* **Text shown**

*****

# Poljot Info



## Paulb (Nov 28, 2009)

Hello, guys!

Im a member of thewatchforum for a couple of years but I am more of a reader because I dont know much about watches.

I bought this Poljot in Krakow this year but I dont know much about it. I paid something like 20 pounds because I liked it very much. But it already stopped ten times and dont restart. If I wait a couple of days it starts running again... what do you guys think it is? Oh, when its running it keeps great time (+10 sec a day) for the age I guess.

Does anybody knows this watch? How much does it value? Is the movement original? Its written 2616.2H SU on the movement and 23 jewels on the rotor. What does it means?

Forgive my english because Im not practicing it much. And forgive my ignorance in watches...

Cheers from Brazil,

Paulo.


----------



## AbingtonLad (Sep 8, 2008)

There you go...


----------



## Paulb (Nov 28, 2009)




----------



## Paulb (Nov 28, 2009)

Thank you very much AbingtonLad!!!!!!


----------



## Kutusov (Apr 19, 2010)

It keeps good time when running but stops all by itself? I was going to say you could try to regulate it so the balance wheel would run faster (sometimes they stop because they are set to a too slow speed) but it's already running at a good pace. You could still try what I said, given the age and movement, running a bit faster is acceptable.

Either than that, it's probably a problem with the escapement and can be all sorts of things...


----------



## Kutusov (Apr 19, 2010)

Paulb said:


> Thank you very much AbingtonLad!!!!!!


You click on the little icon with a picture (says image) and you paste a link on the window that pops up.


----------



## Paulb (Nov 28, 2009)

Well I did some research and find out this watch is very common. I believe its from the 70's or 80's. Looks like the 2616.2h is a very rough movement. Its bracelet is also original which is good.

The other watches ive seen on the net are in bad conditions and mine only have a few marks on the case.

Anyway, I decided to service the watch by myself. I aways wanted to do this and now is the proper time to do it in my opinion. Im reading a lot about watches and how they work. Its fascinating! But I also have some doubts that you all can maybe help me.

Ive found this video and its going to help me a lot and can maybe help some of you guys. The video shows the disassemble of a poljot and its 2616.2h movement.






Im going to film the whole process also to help me assembling it back again.

I also discovered this sequence of videos teaching how to service a watch 



 Very nice for rookies like me. But I dont know what is this blue thing in this video:





 at 0:40. What is this? Why use it?

And Im having a hard time trying to learn how to oil the watch. What to use and where. Theres moebius i know. Do you guys use only moebius or use another type of grease? Do I have to oil each jewel?

And the mainspring? Its hard to reassemble it?

*****

* **Material**

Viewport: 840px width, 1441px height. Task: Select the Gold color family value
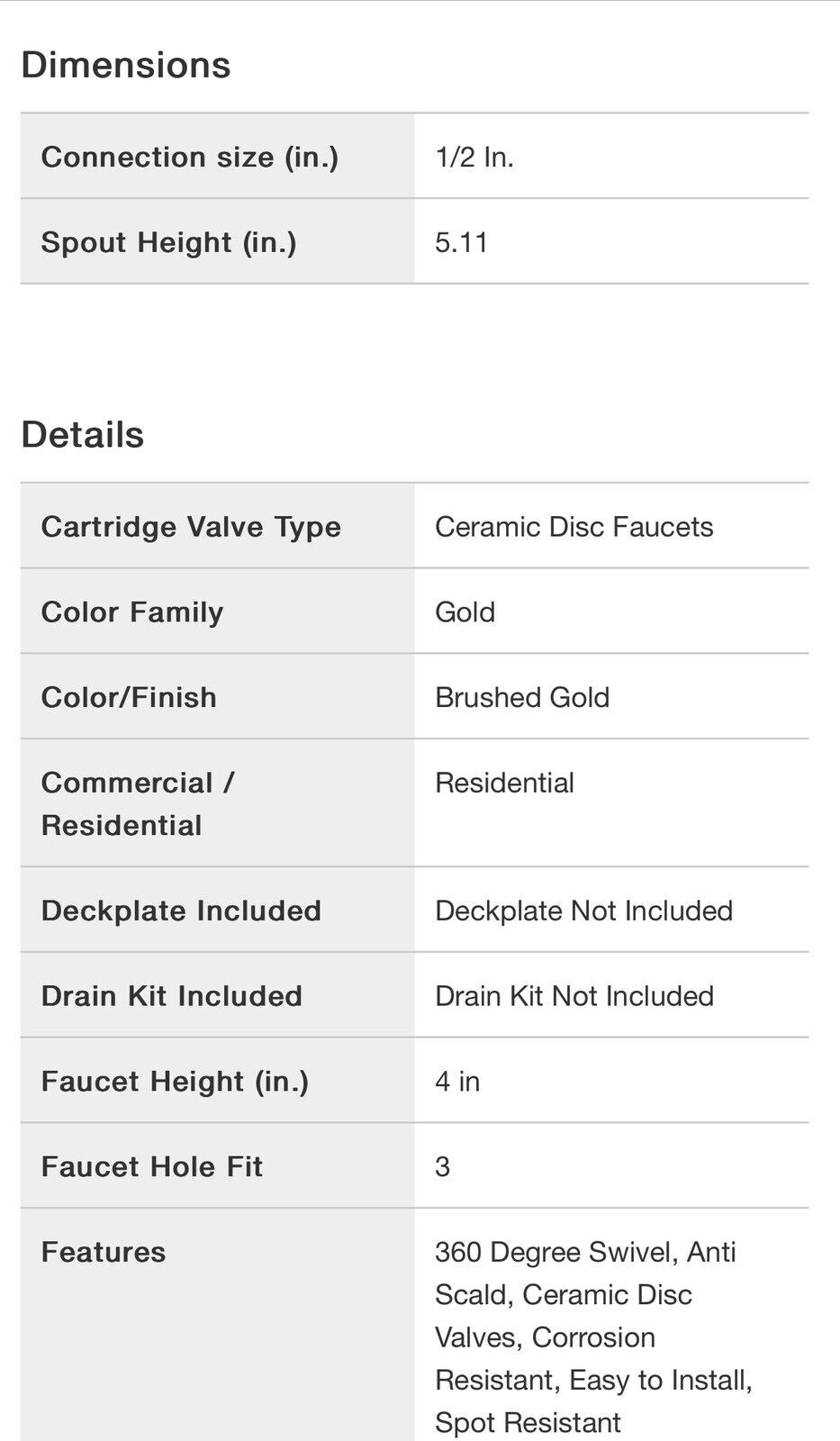click(x=465, y=612)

*****

* **Objectives**
1. According to the Poljot watch thread, what is written on the watch's movement?
2. Shorten the paragraph of the Poljot watch thread that begins "I bought this Poljot in Krakow" into a brief list of its facts.
3. From the Poljot watch thread, set down the stretch from "Does anybody knows" through "does it means?" word for word.

* **Solved tasks**
1. 2616.2H SU on the movement, with 23 jewels on the rotor.

2.
- Bought in Krakow this year for about 20 pounds
- Has stopped ten times and doesn't restart
- Runs again after a couple of days
- Keeps good time when running (+10 seconds a day)

3.
Does anybody knows this watch? How much does it value? Is the movement original? Its written 2616.2H SU on the movement and 23 jewels on the rotor. What does it means?